*AIM OF THE EXERCISE*: Each line with the string "header" is to be copied from the records below.

*TASK INPUT*:
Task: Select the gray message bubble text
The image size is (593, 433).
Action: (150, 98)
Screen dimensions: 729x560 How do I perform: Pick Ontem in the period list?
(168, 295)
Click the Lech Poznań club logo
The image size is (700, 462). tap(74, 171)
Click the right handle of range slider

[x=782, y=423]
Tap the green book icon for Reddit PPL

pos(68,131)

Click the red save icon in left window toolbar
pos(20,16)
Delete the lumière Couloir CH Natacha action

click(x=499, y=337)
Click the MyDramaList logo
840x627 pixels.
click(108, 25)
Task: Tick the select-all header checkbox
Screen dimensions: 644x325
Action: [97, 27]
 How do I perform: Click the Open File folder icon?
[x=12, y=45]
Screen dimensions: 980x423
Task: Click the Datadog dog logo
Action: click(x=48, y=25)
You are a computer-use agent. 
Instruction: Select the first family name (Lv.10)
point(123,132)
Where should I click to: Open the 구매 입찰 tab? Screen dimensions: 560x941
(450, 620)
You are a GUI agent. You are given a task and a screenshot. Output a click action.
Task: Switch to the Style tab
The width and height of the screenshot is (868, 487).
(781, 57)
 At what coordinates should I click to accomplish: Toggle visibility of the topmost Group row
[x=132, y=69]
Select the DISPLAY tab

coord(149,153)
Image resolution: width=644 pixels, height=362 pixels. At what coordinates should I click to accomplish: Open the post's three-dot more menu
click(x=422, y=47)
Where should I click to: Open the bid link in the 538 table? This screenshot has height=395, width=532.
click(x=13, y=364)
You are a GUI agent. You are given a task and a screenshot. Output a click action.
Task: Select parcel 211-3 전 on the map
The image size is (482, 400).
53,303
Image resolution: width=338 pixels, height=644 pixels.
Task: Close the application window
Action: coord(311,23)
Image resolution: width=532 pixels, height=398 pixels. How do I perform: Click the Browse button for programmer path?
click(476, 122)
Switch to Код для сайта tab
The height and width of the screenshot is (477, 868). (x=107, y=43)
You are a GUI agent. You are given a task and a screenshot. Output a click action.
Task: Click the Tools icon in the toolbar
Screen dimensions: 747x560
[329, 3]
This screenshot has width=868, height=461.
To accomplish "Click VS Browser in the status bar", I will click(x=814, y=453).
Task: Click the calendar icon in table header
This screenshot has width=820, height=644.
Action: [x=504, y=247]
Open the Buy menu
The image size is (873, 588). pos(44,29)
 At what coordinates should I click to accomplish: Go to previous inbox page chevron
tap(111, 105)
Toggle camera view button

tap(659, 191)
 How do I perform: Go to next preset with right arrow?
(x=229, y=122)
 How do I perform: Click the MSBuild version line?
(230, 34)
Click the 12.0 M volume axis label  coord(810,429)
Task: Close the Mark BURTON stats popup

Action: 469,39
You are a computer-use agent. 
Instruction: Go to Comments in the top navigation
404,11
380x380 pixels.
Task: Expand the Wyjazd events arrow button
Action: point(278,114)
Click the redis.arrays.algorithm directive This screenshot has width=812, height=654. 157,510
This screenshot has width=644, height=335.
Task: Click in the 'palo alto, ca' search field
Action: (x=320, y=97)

*WRITTEN RESPONSE*:
Task: Tick the select-all header checkbox
Task: Click the calendar icon in table header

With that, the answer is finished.